Enfim, A ILHA DE BEGMAN é tão gostoso que até poderia se estender um pouco mais na duração que eu não reclamaria. Até por não se tratar exatamente de um filme tão preocupado com a trama. Mesmo a trama pensada/criada por Chris é uma trama sem um final e também mais interessada nos sentimentos borbulhantes da personagem de Mia Wasikowska do que em um plot. Ou seja, como a própria Hansen-Løve falou em entrevista ao The Playlist, seu cinema é muito mais intuitivo. E isso é muito perceptível quando se assiste a este seu mais recente trabalho.

+ DOIS FILMES

SELMA BLAIR – A BATALHA CONTRA A ESCLEROSE MÚLTIPLA (Introducing, Selma Blair)
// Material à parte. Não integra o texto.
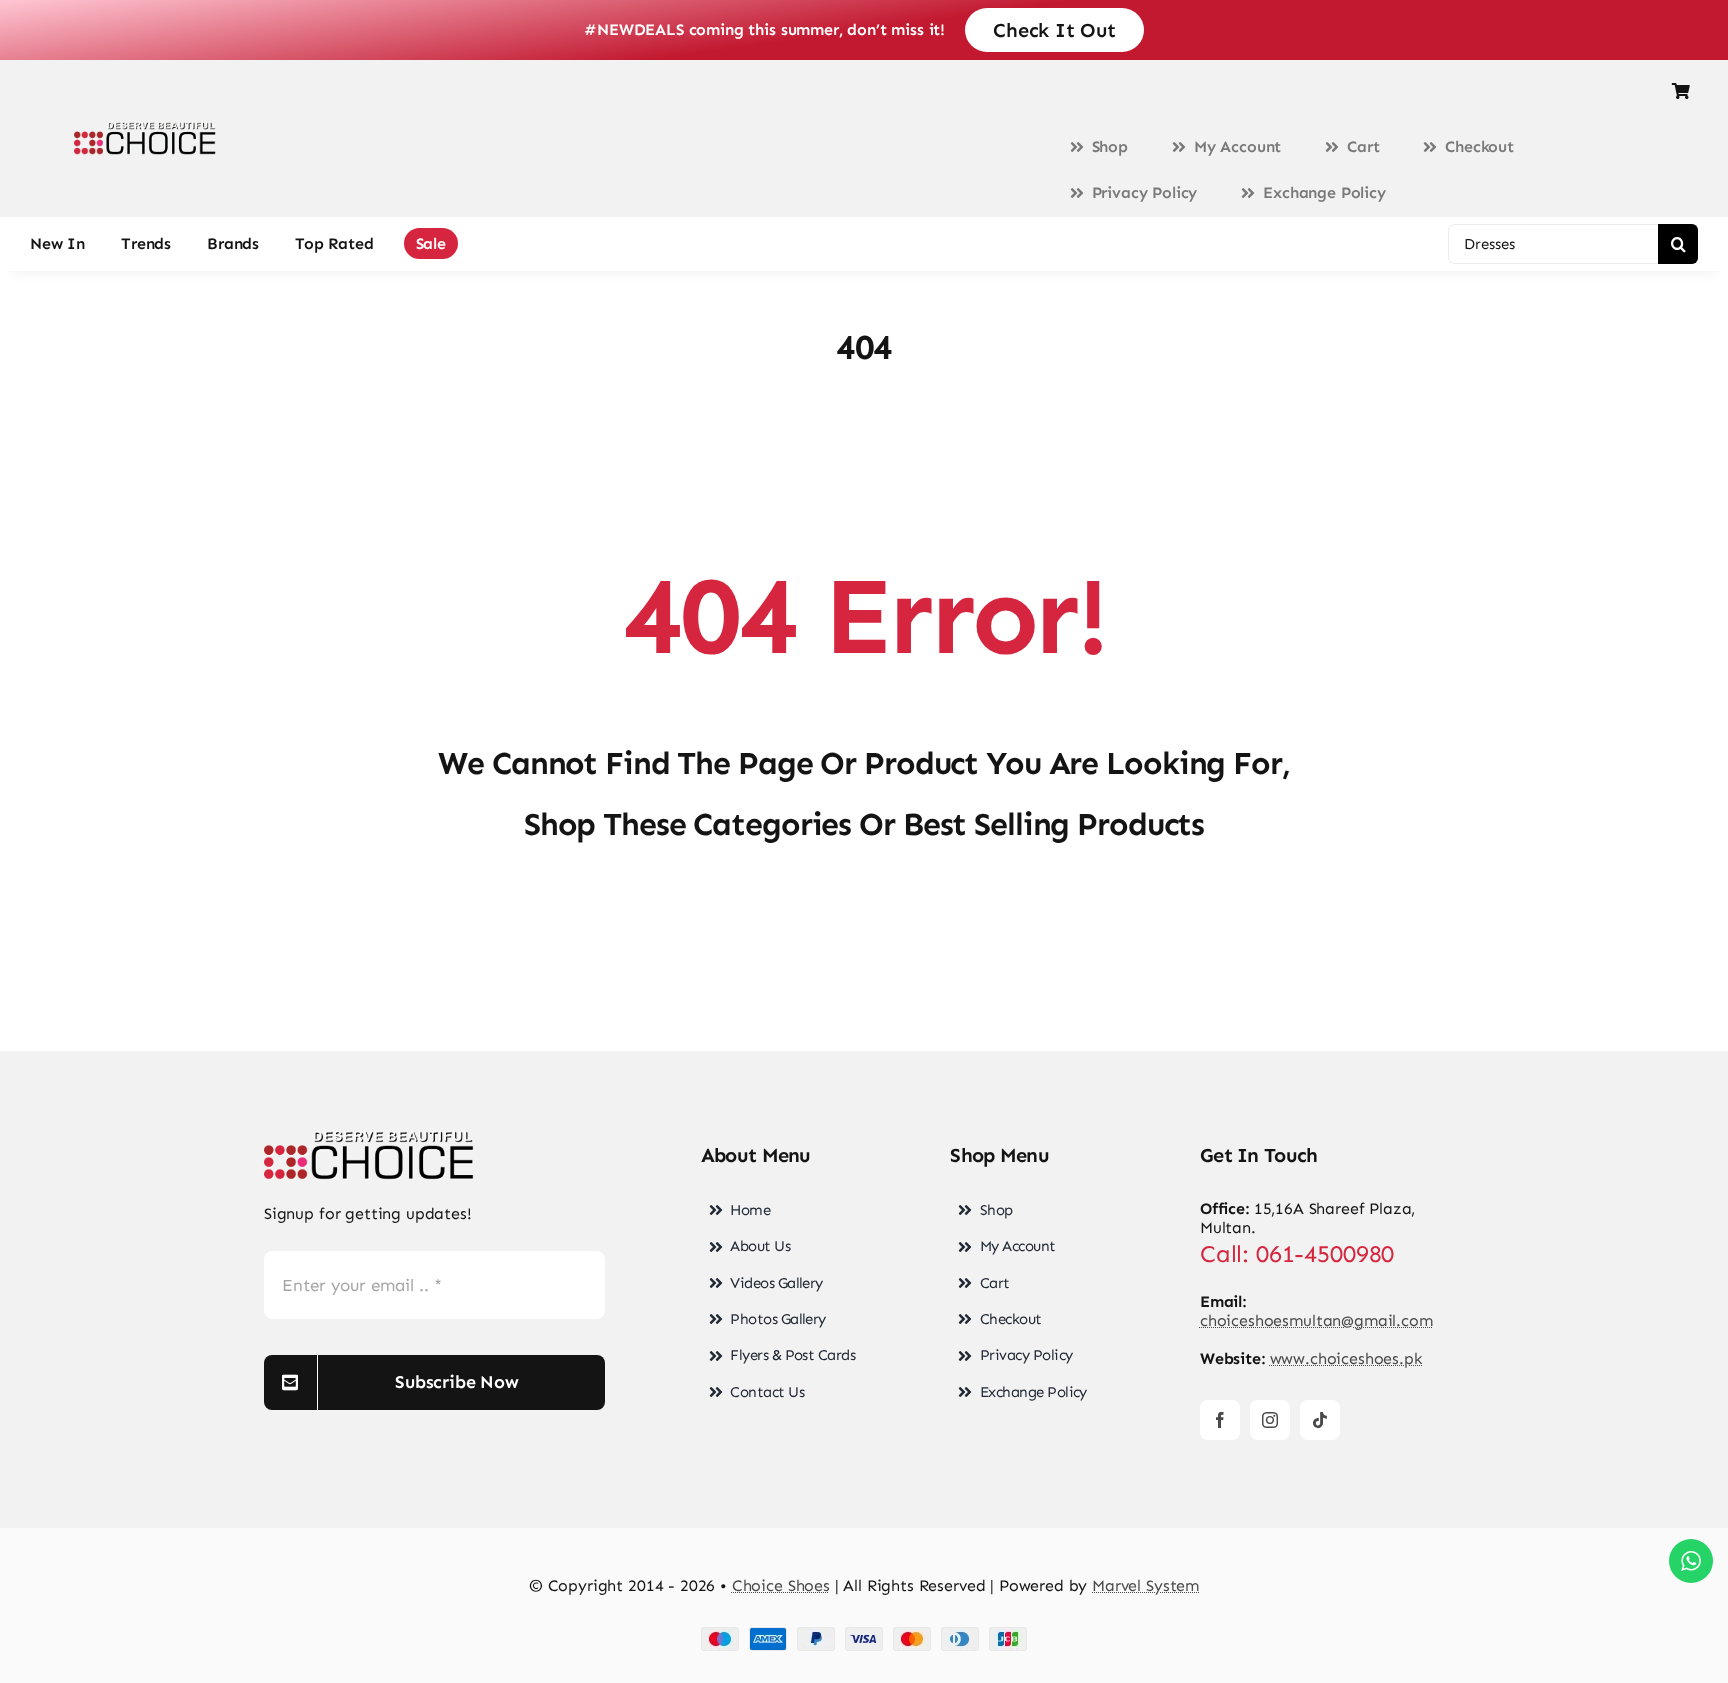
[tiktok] (1320, 1420)
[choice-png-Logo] (369, 1138)
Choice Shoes (781, 1585)
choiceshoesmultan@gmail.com (1316, 1320)
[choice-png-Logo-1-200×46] (145, 129)
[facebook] (1220, 1420)
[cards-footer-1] (864, 1634)
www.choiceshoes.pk (1346, 1358)
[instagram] (1270, 1420)
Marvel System (1145, 1585)
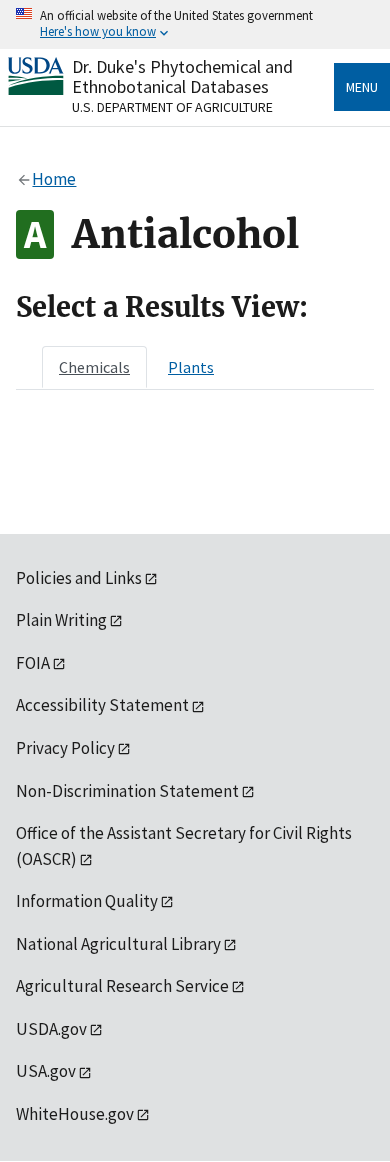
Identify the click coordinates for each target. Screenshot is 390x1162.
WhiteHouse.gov (75, 1114)
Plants (191, 367)
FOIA (33, 663)
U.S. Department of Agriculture (172, 107)
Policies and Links (79, 578)
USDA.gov (51, 1029)
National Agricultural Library (118, 944)
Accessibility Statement (102, 705)
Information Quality (87, 901)
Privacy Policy (65, 748)
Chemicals (94, 367)
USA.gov (46, 1071)
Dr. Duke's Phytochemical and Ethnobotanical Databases (182, 76)
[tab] (94, 367)
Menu (362, 87)
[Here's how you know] (195, 24)
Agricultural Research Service (122, 986)
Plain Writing (61, 620)
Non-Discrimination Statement (127, 791)
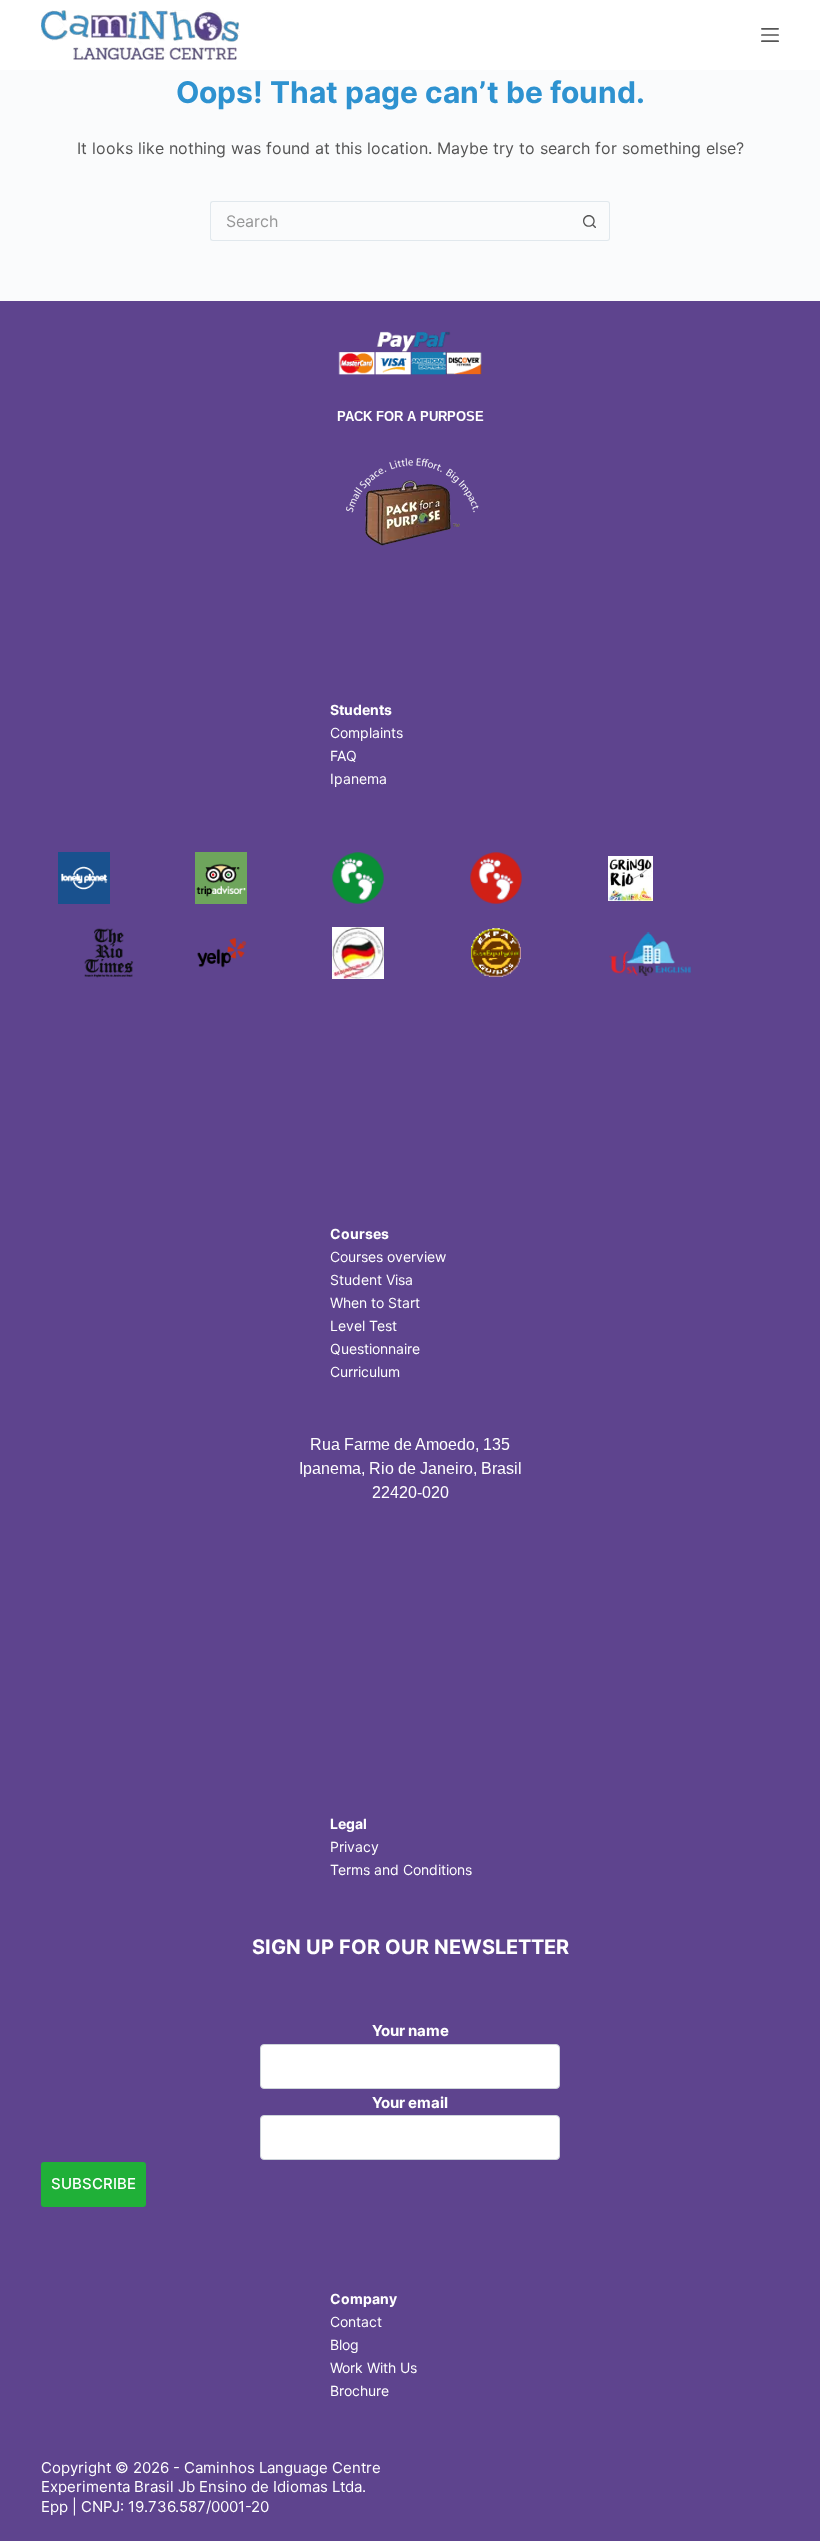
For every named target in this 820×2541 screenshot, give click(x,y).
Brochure (359, 2390)
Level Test (363, 1325)
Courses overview (388, 1256)
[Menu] (770, 35)
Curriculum (365, 1371)
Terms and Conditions (401, 1869)
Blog (344, 2344)
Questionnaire (375, 1348)
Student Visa (371, 1279)
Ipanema (358, 778)
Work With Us (373, 2367)
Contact (356, 2321)
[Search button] (590, 221)
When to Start (375, 1302)
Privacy (354, 1846)
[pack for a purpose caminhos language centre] (410, 499)
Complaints (366, 732)
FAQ (343, 755)
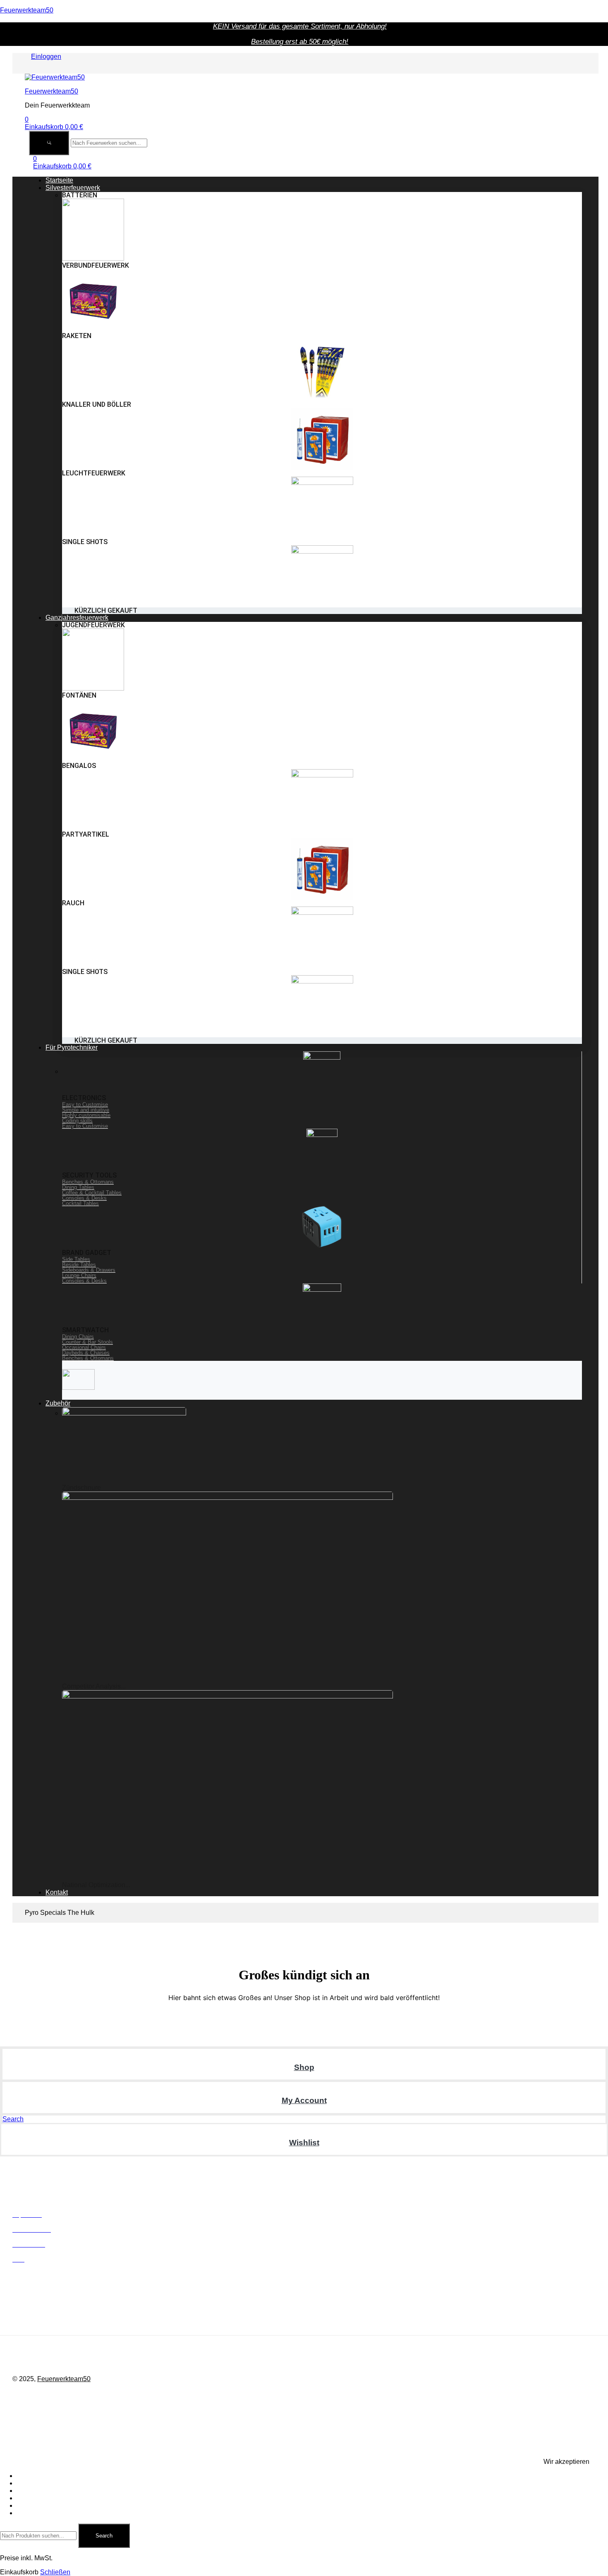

Não sei por que motivo eu me atraio por esse tipo de documentário tão intrusivo. Este filme lembrou-me VAL, sobre o ator Val Kilmer, embora esteja longe de ser tão bom quanto. Em SELMA BLAIR – A BATALHA CONTRA A ESCLEROSE MÚLTIPLA (2021), de Rachel Fleit, acompanhamos a luta da atriz Selma Blair contra uma doença que prejudica os movimentos do corpo, a fala e os pensamentos. Um aspecto muito importante deste filme é que ele começou a ser feito antes do tratamento com células-tronco, que surge como uma esperança para que ela recupere a saúde perdida. O documentário, no entanto, joga na nossa cara um bocado de realidade, para o bem e para o mal. A atriz faz questão também de deixar bem clara sua relação conflituosa com a mãe, que segue presente até os momentos finais, por mais que se perceba o carinho entre as duas, mesmo que à distância, por telefone. Em alguns momentos, dá impressão de que Selma está tentado, com este documentário, ganhar um tipo de visibilidade que não conseguiu em sua carreira em Hollywood, o que é algo que a deixa frustrada, embora, frente à doença, isso se torne um problema muito menor.

A FELICIDADE DAS COISAS

Um filme que tem um traço maternal extremamente forte e por isso me ganhou tanto. Em A FELICIDADE DAS COISAS (2021), de Thaís Fujinaga, temos uma mulher grávida com seus dois filhos pequenos e sua mãe em uma casa de praia, se esforçando para conseguir instalar uma piscina, por mais que as finanças não ajudem. É interessante o modo como o filme lida com pequenas coisas e as torna imensas, como o gostoso momento da cena da chuva (senti uma alegria de estar vivo nesse momento, que vocês nem imaginam!), ou nas preocupações cotidianas com as crianças, tanto a menina, quanto o menino, ele já chegando na pré-adolescência e por isso muito mais disposto a se aventurar e a ficar mais distante da mãe. Como o filme tem essa postura de mãe, ele me contaminou com as preocupações da protagonista, ao mesmo tempo em que eu olhava com muita simpatia para a personagem da avó. A cena dos meninos, perto do final, possui algo de eletrizante que não vejo em muito filme de suspense produzido por aí.